The problem arises when that definition of thinking is universalised. Enter the transactional user of AI. Prompt in, answer out, job done. No interrogation, no context, no ownership of consequences. These are also the people most exercised about hallucinations and wrong answers. Of course they are. AI systems are designed to be fluent and accommodating, which nudges users towards passive consumption. That is a design issue as much as a user one. But when an answer turns out to be wrong, the reaction is telling. Instead of adjusting how the tool is used, the entire thing is dismissed. The baby is thrown out with the bathwater, as though fallibility were a scandal rather than the default condition of all knowledge.

This is often framed as concern about confirmation bias. AI, we are told, just tells you what you want to hear. But that gets the causality backwards. AI has no beliefs to defend. It mirrors the frame it is given. Ask leading questions and you will usually get agreeable answers. Reward fluency over challenge and you will get fluency. That is not ideological bias. It is deference. The crucial difference from humans is that AI does not resist contradiction in the way people often do. Ask it to argue the opposite case and it will do so immediately. Used properly, that makes it a de-biasing tool rather than a reinforcing one.

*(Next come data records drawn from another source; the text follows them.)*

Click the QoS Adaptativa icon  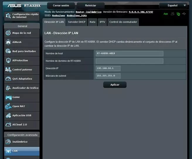coord(8,79)
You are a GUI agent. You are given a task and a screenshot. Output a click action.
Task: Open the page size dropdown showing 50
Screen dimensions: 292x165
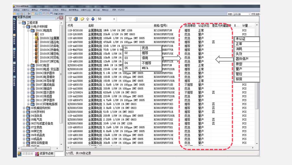pos(114,19)
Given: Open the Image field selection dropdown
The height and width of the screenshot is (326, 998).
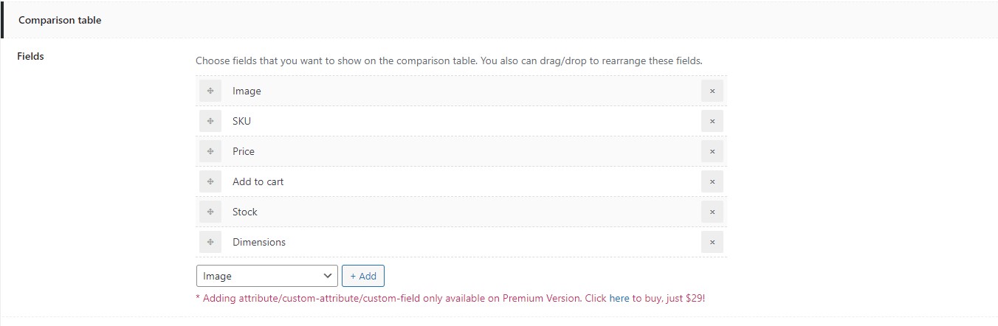Looking at the screenshot, I should pos(267,276).
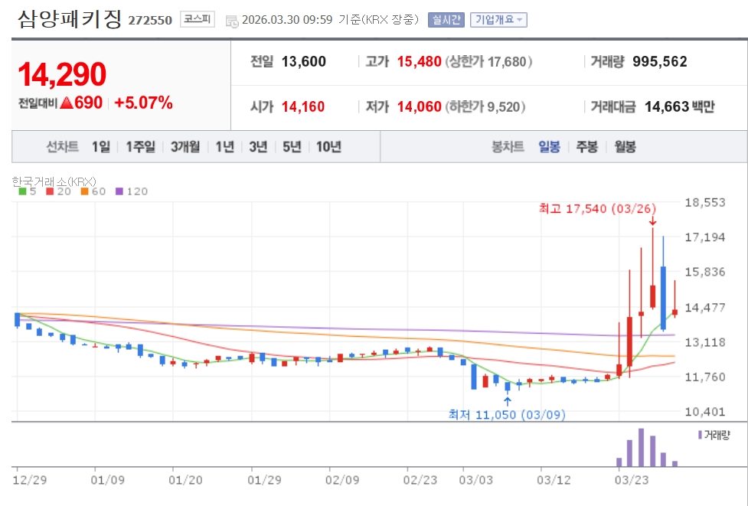The width and height of the screenshot is (748, 506).
Task: Click the red 20-day moving average swatch
Action: pyautogui.click(x=50, y=191)
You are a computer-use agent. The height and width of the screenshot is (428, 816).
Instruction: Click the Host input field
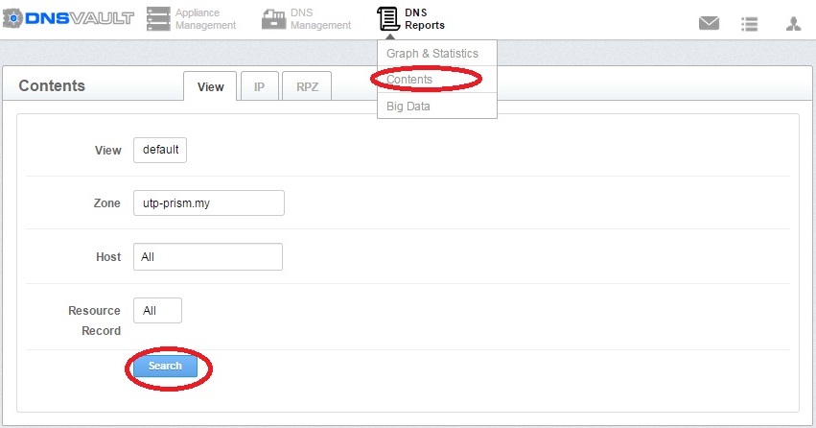pyautogui.click(x=207, y=257)
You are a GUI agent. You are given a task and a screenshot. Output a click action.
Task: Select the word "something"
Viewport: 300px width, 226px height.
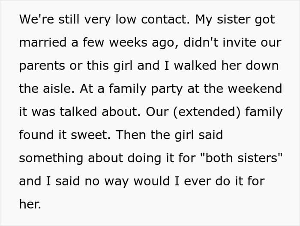click(x=51, y=158)
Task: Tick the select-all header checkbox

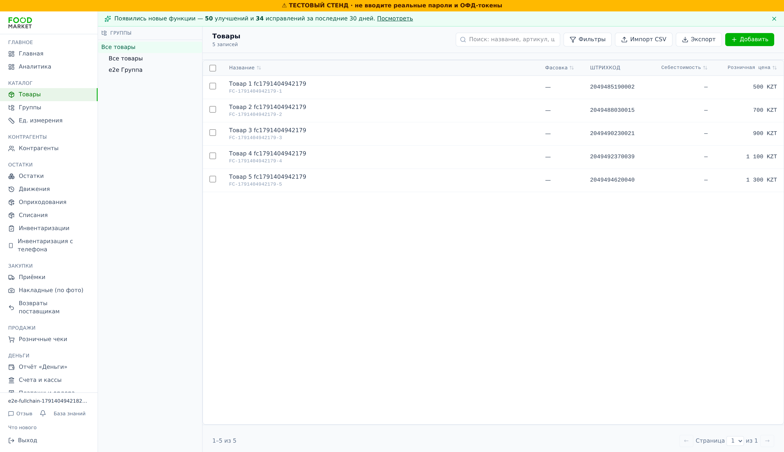Action: (x=213, y=68)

We have been here before. Encyclopaedias were once treated as definitive, yet they were frozen in time until the next edition and often wrong. Wikipedia simply made that reality explicit. It is dynamic, corrigible, and openly human. It contains errors because humans introduce them, and it improves because humans challenge them. No one sensible claims Wikipedia “stops us thinking”. It demands thinking. AI sits much closer to that tradition than to a calculator dispensing truth.

The same lesson applies to photography. It did not destroy art, but it did disrupt it. It removed the monopoly on realism and forced a redefinition of what mattered. Some felt threatened. Others were liberated. The outcome was not cultural collapse but change. Confusing a method with meaning led critics astray then, and it does so now.

Outside the arts, this distinction matters even more. In medicine, engineering, economics, or policy, thinking is not measured by how much effort you expend generating information. It is measured by judgement, synthesis, and responsibility. Tools are used precisely so attention can move to where mistakes actually matter. That does not absolve designers of responsibility for how tools shape behaviour, but nor does it justify pretending the tools dispense certainty.

There is a final point that is often missed. Over long use, the most important thing being trained is not the AI but the user. A thinking prosthesis only works if the wearer learns how to walk with it. People who dip in occasionally expect certainty and are disappointed. Those who treat the system as something to argue with, rather than something to obey, improve.

AI does not stop thinking. It shifts where thinking happens and makes intellectual laziness more visible. Used well, it sharpens judgement. Used badly, it produces fluent nonsense. Treating it like a calculator is not trust. It is a category error, and one we have made before.